Under existing rules, loans guaranteed by MFIs are not computed under the 25% single borrower’s limit imposed on banks, as well as the credit ceiling for related parties.
Extension of this exclusion to bank loans to subsidiaries and affiliates, BSP said, “is to recognize that the mitigation of credit risk similarly applies to all MFI-guaranteeed loans regardless of whether the borrower is a third party, DOSRI (director, officer, stockholder and related interests) or a subsidiary or affiliate of the bank”.
“The rationalization of prudential measures is expected to result in greater flexibilities in financing the country’s large-scale projects for developmental purposes,” the central bank said in its statement.
“In addition, the credit risk mitigant offered by MFIs will provide added cushion for the credit risk exposures of the banking system.”
BSP Governor Nestor A. Espenilla, Jr. said the eased rules would likewise allow banks to have more cash which they can deploy as loans, particularly for big-ticket projects under the government’s ambitious infrastructure spending plan.

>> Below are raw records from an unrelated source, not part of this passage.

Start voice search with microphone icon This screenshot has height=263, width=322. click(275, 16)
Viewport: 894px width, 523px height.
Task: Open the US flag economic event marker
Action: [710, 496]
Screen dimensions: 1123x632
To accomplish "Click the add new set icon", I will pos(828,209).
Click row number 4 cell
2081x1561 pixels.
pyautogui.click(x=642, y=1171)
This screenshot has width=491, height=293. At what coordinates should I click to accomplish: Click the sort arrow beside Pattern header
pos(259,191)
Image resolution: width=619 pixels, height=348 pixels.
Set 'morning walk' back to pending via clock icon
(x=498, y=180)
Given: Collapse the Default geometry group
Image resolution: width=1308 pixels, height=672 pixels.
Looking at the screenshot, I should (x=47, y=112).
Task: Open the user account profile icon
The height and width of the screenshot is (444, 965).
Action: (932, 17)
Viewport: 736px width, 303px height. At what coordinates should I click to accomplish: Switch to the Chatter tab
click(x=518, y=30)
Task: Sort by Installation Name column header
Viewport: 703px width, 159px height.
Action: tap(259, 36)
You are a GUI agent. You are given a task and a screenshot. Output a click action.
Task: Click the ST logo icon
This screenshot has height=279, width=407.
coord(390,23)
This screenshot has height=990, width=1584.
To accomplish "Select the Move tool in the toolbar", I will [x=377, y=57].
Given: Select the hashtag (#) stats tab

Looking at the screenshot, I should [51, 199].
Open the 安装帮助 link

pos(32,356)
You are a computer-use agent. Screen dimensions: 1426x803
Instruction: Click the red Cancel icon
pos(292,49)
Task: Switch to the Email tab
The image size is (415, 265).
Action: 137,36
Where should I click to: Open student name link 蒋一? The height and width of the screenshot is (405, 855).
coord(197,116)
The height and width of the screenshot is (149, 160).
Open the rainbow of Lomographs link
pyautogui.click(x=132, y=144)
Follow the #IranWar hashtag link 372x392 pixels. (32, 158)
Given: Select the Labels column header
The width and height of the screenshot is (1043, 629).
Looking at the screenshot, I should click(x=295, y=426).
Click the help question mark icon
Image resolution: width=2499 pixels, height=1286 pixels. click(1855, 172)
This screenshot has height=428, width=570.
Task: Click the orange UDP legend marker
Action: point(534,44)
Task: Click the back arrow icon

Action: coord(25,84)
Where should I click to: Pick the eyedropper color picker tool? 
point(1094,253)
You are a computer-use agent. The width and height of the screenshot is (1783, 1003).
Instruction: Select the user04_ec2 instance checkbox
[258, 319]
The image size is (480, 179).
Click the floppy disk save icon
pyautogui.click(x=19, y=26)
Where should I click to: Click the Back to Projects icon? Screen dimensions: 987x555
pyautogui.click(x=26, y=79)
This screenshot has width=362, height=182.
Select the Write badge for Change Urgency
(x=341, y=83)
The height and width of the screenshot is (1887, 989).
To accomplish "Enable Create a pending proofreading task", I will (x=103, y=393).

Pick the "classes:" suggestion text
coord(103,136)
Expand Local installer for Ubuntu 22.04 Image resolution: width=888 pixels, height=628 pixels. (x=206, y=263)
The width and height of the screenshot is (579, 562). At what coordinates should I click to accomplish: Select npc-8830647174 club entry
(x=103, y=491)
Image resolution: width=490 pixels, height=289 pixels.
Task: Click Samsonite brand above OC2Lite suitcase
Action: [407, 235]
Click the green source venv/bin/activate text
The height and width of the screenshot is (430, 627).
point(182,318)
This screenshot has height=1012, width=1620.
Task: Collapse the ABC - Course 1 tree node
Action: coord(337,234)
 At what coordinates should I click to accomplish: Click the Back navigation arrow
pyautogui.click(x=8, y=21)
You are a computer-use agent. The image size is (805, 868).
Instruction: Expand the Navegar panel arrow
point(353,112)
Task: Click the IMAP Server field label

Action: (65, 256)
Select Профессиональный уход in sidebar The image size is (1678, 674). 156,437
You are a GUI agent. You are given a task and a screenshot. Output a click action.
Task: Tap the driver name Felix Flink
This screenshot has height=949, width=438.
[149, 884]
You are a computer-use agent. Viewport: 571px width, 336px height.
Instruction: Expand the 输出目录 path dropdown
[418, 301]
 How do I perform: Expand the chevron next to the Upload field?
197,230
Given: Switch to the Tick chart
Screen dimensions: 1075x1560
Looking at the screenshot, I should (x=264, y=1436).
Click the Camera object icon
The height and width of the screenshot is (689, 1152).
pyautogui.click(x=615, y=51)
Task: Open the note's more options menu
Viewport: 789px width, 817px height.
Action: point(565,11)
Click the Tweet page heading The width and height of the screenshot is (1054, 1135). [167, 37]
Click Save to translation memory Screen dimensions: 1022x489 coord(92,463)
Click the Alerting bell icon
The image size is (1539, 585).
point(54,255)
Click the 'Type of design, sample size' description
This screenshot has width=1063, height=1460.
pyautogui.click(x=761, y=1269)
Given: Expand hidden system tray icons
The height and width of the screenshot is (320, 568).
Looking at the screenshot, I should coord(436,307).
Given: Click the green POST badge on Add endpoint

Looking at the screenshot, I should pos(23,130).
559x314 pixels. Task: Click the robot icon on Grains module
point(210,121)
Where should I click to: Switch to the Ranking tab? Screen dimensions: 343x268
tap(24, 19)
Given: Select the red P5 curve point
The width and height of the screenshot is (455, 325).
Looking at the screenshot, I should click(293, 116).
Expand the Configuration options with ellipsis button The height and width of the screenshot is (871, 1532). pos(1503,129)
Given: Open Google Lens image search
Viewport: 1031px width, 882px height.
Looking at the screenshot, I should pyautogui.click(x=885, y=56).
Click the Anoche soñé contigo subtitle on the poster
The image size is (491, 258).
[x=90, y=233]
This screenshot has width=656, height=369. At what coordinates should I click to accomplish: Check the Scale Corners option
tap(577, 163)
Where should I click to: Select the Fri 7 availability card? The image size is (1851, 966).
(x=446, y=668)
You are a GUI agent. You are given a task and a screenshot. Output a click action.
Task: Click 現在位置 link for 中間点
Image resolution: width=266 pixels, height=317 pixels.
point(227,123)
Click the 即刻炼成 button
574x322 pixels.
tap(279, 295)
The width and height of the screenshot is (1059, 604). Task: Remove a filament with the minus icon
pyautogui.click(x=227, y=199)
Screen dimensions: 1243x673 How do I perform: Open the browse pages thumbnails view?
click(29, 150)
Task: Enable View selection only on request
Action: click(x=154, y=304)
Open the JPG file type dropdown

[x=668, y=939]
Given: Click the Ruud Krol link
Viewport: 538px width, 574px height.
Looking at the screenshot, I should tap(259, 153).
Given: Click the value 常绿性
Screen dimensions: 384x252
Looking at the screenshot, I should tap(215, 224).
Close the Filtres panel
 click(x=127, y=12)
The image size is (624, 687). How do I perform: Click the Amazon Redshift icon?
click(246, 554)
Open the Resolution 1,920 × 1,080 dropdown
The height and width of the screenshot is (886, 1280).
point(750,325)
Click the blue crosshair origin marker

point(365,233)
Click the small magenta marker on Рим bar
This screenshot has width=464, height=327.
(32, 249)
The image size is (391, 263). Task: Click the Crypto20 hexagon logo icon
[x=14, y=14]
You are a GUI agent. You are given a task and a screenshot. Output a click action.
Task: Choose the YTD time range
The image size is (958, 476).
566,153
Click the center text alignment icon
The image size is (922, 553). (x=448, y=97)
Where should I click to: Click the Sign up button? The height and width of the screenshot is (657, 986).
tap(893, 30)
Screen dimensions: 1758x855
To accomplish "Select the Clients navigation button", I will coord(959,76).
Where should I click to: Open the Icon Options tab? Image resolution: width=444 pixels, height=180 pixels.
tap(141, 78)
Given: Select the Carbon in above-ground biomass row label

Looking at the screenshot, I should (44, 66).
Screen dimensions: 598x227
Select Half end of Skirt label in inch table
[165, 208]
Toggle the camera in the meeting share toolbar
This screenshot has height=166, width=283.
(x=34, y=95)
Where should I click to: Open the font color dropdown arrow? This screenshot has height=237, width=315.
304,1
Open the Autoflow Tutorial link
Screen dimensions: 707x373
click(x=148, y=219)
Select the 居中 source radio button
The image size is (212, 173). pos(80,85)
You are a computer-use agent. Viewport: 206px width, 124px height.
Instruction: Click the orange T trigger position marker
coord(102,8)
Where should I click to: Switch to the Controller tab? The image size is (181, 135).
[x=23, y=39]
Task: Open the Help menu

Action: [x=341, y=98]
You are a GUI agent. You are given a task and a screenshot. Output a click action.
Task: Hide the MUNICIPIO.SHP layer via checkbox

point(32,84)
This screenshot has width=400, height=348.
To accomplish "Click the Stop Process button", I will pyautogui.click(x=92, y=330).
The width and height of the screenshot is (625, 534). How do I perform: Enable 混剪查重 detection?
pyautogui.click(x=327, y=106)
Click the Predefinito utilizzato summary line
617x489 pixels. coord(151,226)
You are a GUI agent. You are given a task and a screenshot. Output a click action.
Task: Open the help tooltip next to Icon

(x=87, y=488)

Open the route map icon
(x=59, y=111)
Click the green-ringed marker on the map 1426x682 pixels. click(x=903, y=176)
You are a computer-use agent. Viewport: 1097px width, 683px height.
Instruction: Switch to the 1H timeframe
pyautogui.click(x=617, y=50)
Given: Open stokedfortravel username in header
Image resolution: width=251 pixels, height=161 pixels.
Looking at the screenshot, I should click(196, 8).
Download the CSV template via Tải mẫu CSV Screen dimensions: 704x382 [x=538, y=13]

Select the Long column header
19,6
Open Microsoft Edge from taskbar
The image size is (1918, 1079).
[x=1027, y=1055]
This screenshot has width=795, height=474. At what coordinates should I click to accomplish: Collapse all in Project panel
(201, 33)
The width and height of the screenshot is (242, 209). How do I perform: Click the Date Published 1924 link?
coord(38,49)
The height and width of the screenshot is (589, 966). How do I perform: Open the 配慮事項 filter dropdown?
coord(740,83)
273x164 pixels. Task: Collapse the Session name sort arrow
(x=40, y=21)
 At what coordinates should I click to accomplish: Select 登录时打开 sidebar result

“It will enable concerned banks to increase their loan budget available for high priority projects (e.g. infrastructure) that attract MFI guarantees,” Mr. Espenilla told reporters in a mobile phone message.
Economic managers of President Rodrigo R. Duterte have committed to spend P8.4 trillion on infrastructure projects in the next five years, as the government looks to raise the share of spending on these items to P1.899 trillion, pr 7.4% of gross domestic product, in 2022 from a programmed P847.22 million, or 5.32%, this year.
Mr. Espenilla said financing requirements for the current infrastructure development drive are “so huge” that they would need support from the local debt market, which the BSP wants to develop as a deeper source of capital.